Renal: Renal dysfunction.
Cardiovascular: Hypertension.
Nervous system: Tremor, headache, paraesthesia.
Gastrointestinal tract and liver: Anorexia, nausea, vomiting, abdominal pain, diarrhoea, gingival hyperplasia and hepatic dysfunction.
Metabolic: Hyperlipidaemia, hyperuricaemia, hyperkalaemia, hypomagnesaemia.
Musculoskeletal: Muscle cramps, myalgia and rarely muscle weakness, myopathy.
Haemopoietic: Usually uncommon but anaemia, thrombocytopenia can occur.
Skin and appendages: Hypertrichosis and allergic rashes.

There are no adequate and well-controlled studies in pregnant women and, therefore, Sporium should not be used during pregnancy unless the potential benefit to the mother justifies the potential risk to the foetus. Cyclosporine passes into breast milk. Mothers receiving treatment with Sporium should not breast-feed.

Cyclosporine increases the risk of developing lymphomas and other malignancies, particularly those affecting the skin. Therefore, patients should be advised to avoid excessive exposure to ultraviolet light. Cyclosporine may predispose patients to bacterial, fungal, parasitic, and viral infections; appropriate therapeutic strategies should be followed during long-term immunosuppressive treatment. A reversible increase in serum creatinine and urea may occur during the initial weeks of Sporium therapy and usually responds to dose reduction. In elderly patients, renal function should be monitored carefully. Regular monitoring of blood pressure is necessary during Sporium therapy; if hypertension develops, suitable antihypertensive treatment should be initiated. Cyclosporine increases the risk of hyperkalaemia, especially in patients with renal impairment. Caution is required when Cyclosporine is used together with potassium-sparing drugs.

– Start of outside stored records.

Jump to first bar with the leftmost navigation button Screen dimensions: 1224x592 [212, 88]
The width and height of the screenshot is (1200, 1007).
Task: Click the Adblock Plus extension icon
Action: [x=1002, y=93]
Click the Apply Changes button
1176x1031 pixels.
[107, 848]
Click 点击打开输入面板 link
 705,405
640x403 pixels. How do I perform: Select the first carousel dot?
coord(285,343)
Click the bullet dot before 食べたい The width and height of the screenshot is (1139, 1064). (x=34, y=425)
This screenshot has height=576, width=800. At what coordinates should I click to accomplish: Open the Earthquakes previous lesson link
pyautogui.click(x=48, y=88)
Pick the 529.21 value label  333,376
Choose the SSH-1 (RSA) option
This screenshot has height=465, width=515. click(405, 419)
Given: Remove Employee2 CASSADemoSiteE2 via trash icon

Cyclosporine may increase magnesium clearance; if necessary, magnesium supplementation should be considered. Caution should be exercised in patients with hyperuricaemia. During Cyclosporine therapy, vaccination may be less effective, and the use of live-attenuated vaccines should be avoided. Non-transplant patients with impaired renal function, uncontrolled hypertension, uncontrolled infections, or any type of malignancy should not receive Cyclosporine.

Renal dysfunction may occur, which is usually reversible after discontinuation of the drug. Elimination can be achieved only by nonspecific measures, including gastric lavage, as Cyclosporine is not significantly removed by dialysis and is poorly cleared by charcoal hemoperfusion.

Immunosuppressant, Vaccines, Anti-sera & Immunoglobulin

Sporium oral solution should be used within 2 months after opening the bottle and stored at 15 to 30°C, preferably not below 20°C for prolonged periods, as it contains oily components that may solidify at lower temperatures. A jelly-like formation may occur below 20°C, which is reversible at temperatures up to 30°C. Slight sediment may be observed, which does not affect the efficacy and safety of the product.